Kami juga diajak melihat bagaimana para santri menjalani rutinitas mereka, mulai dari salat berjamaah hingga belajar kitab. Kesederhanaan terlihat dalam setiap sudut pesantren, dari tempat tidur santri yang bersahaja hingga dapur kolektif tempat mereka memasak bersama. Namun, dari kesederhanaan ini muncul rasa syukur yang mendalam, yang tercermin dalam cara mereka berbicara dan bertindak.
Narasi Harmoni dalam Keberagaman
Malam itu, saat kami berkumpul di aula pesantren untuk sesi refleksi, salah satu pengurus pesantren berbagi pengalaman hidupnya. Ia bercerita tentang bagaimana pesantren ini membuka pintunya bagi siapa saja, tanpa memandang latar belakang agama atau suku. “Kami percaya bahwa agama mengajarkan cinta dan perdamaian, bukan kebencian,” ujarnya dengan penuh keyakinan.

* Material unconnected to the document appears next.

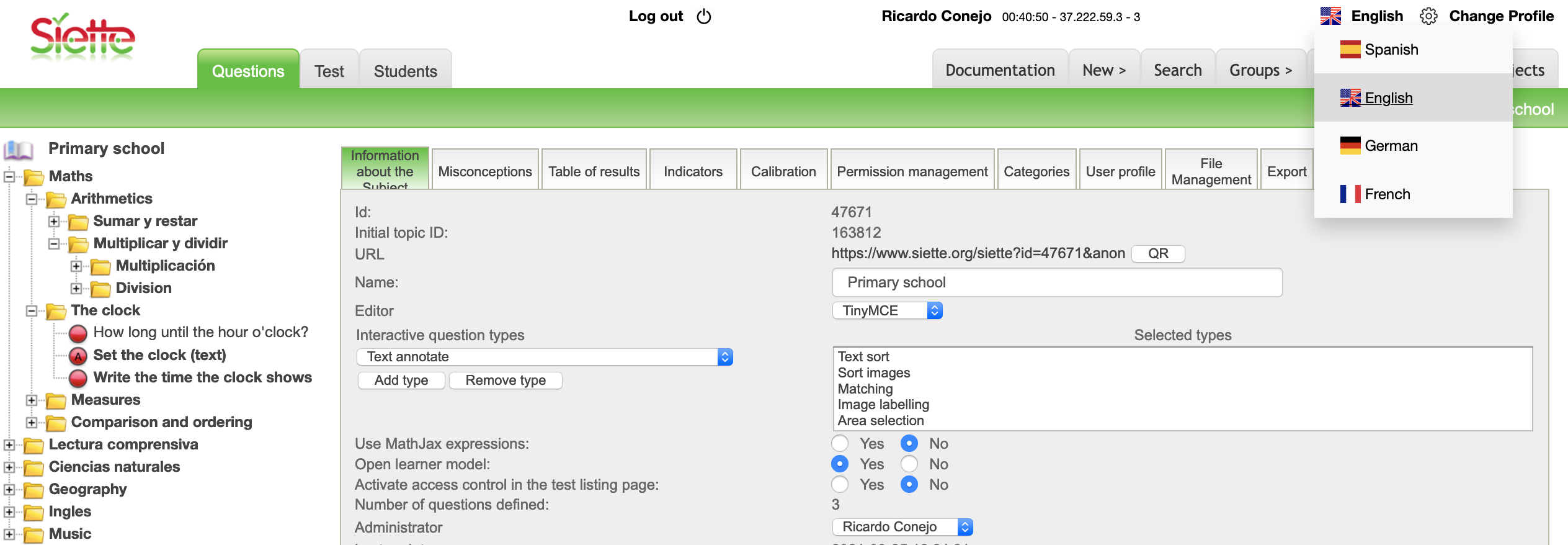Enable Yes for Use MathJax expressions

Mendengar cerita itu, saya merasa betapa pentingnya peran institusi seperti Pesantren Al-Furqon dalam membangun jembatan antaragama. Tidak hanya sebagai tempat belajar, tetapi juga sebagai ruang dialog yang mendorong pemahaman.
Refleksi Pribadi
Pengalaman ini mengajarkan saya bahwa keberagaman bukanlah ancaman, melainkan kekayaan. Kunjungan ini bukan hanya menjadi kesempatan untuk belajar tentang Islam, tetapi juga untuk mengenal diri sendiri lebih dalam. Saya menyadari bahwa toleransi membutuhkan usaha, tidak hanya untuk memahami orang lain, tetapi juga untuk menghadapi prasangka dalam diri sendiri.
Kembali ke Kanisius, saya membawa semangat baru untuk memperjuangkan nilai-nilai universal seperti cinta, keadilan, dan persaudaraan. Ekskursi ini tidak hanya menjadi perjalanan fisik, tetapi juga perjalanan batin yang membentuk cara pandang saya terhadap kehidupan.

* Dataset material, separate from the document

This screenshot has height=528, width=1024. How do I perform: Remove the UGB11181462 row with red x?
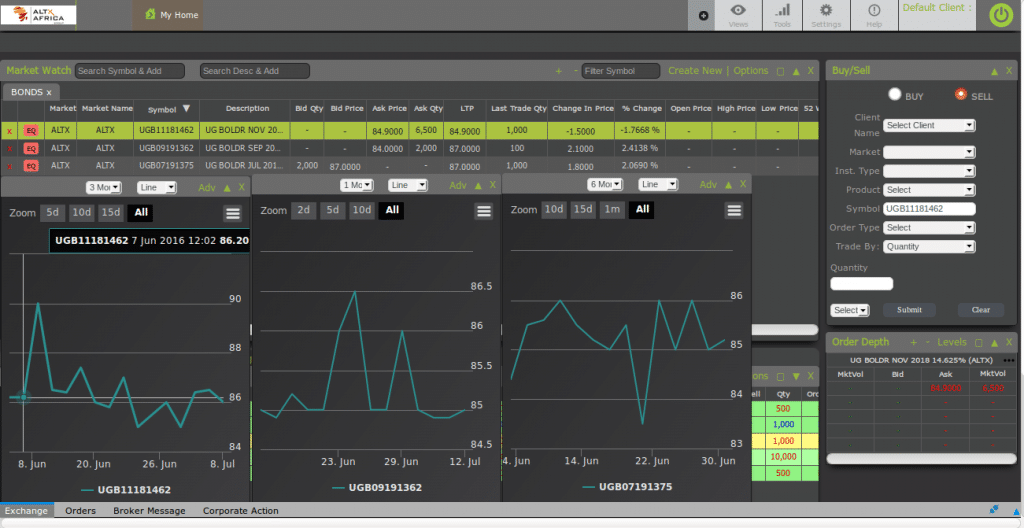click(10, 131)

Rujukan Nilai dan Inspirasi
Pengalaman di Pesantren Al-Furqon selaras dengan semangat pendidikan Kolese Kanisius yang mendorong setiap pelajar menjadi manusia untuk dan dengan sesama. Dalam konteks ini, ekskursi bukan hanya tentang perjalanan, melainkan sebuah formasi. Peristiwa ini mengingatkan kita akan pentingnya nilai yang diajarkan Paus Fransiskus, “Persaudaraan adalah jalan menuju perdamaian yang tahan lama.”
Ekskursi 2024 telah memberikan pelajaran hidup yang tidak ternilai: bahwa dialog, kebersamaan, dan rasa hormat adalah kunci menuju dunia yang lebih damai. Kini, tugas kita adalah menjaga semangat itu tetap hidup dan menjadikannya dasar dalam membangun masa depan yang lebih baik.